[RECORDED INFORMATION]:
%%

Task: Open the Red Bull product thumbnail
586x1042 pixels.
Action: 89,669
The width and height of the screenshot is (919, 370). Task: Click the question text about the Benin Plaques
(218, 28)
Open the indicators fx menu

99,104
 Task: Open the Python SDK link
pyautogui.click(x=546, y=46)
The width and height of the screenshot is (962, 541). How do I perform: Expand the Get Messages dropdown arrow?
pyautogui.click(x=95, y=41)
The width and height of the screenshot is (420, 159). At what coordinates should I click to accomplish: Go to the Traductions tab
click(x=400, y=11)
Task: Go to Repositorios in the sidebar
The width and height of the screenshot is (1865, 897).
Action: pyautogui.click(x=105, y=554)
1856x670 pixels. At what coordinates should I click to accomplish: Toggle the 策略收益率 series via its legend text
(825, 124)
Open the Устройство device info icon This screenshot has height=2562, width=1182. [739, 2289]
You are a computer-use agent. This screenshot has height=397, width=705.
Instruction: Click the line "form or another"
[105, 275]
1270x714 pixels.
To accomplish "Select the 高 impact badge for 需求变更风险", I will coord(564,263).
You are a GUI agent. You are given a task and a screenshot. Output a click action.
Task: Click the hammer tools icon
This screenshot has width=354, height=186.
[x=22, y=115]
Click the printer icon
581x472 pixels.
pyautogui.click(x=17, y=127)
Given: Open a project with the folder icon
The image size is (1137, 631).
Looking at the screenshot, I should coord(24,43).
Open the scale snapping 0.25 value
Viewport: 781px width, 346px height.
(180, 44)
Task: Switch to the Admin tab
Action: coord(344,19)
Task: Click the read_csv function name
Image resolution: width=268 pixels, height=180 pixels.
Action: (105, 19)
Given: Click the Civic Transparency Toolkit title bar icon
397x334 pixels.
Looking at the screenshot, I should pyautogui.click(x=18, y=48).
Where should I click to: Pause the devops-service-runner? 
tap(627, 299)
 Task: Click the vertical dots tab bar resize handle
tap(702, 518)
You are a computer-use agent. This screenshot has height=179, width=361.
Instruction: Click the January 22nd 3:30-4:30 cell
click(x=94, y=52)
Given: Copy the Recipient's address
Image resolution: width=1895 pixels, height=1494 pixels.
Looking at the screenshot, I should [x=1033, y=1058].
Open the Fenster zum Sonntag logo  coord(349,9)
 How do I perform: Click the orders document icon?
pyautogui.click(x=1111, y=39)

%%

[YOUR INSTRUCTIONS]: Return the lines above word for word, keeping every one of them unchanged.

[RESPONSE TO THIS TASK]:
Task: Open the Red Bull product thumbnail
586x1042 pixels.
Action: 89,669
The width and height of the screenshot is (919, 370). Task: Click the question text about the Benin Plaques
(218, 28)
Open the indicators fx menu

99,104
 Task: Open the Python SDK link
pyautogui.click(x=546, y=46)
The width and height of the screenshot is (962, 541). How do I perform: Expand the Get Messages dropdown arrow?
pyautogui.click(x=95, y=41)
The width and height of the screenshot is (420, 159). At what coordinates should I click to accomplish: Go to the Traductions tab
click(x=400, y=11)
Task: Go to Repositorios in the sidebar
The width and height of the screenshot is (1865, 897).
Action: pyautogui.click(x=105, y=554)
1856x670 pixels. At what coordinates should I click to accomplish: Toggle the 策略收益率 series via its legend text
(825, 124)
Open the Устройство device info icon This screenshot has height=2562, width=1182. [739, 2289]
You are a computer-use agent. This screenshot has height=397, width=705.
Instruction: Click the line "form or another"
[105, 275]
1270x714 pixels.
To accomplish "Select the 高 impact badge for 需求变更风险", I will coord(564,263).
You are a GUI agent. You are given a task and a screenshot. Output a click action.
Task: Click the hammer tools icon
This screenshot has width=354, height=186.
[x=22, y=115]
Click the printer icon
581x472 pixels.
pyautogui.click(x=17, y=127)
Given: Open a project with the folder icon
The image size is (1137, 631).
Looking at the screenshot, I should coord(24,43).
Open the scale snapping 0.25 value
Viewport: 781px width, 346px height.
(180, 44)
Task: Switch to the Admin tab
Action: coord(344,19)
Task: Click the read_csv function name
Image resolution: width=268 pixels, height=180 pixels.
Action: (105, 19)
Given: Click the Civic Transparency Toolkit title bar icon
397x334 pixels.
Looking at the screenshot, I should pyautogui.click(x=18, y=48).
Where should I click to: Pause the devops-service-runner? 
tap(627, 299)
 Task: Click the vertical dots tab bar resize handle
tap(702, 518)
You are a computer-use agent. This screenshot has height=179, width=361.
Instruction: Click the January 22nd 3:30-4:30 cell
click(x=94, y=52)
Given: Copy the Recipient's address
Image resolution: width=1895 pixels, height=1494 pixels.
Looking at the screenshot, I should [x=1033, y=1058].
Open the Fenster zum Sonntag logo  coord(349,9)
 How do I perform: Click the orders document icon?
pyautogui.click(x=1111, y=39)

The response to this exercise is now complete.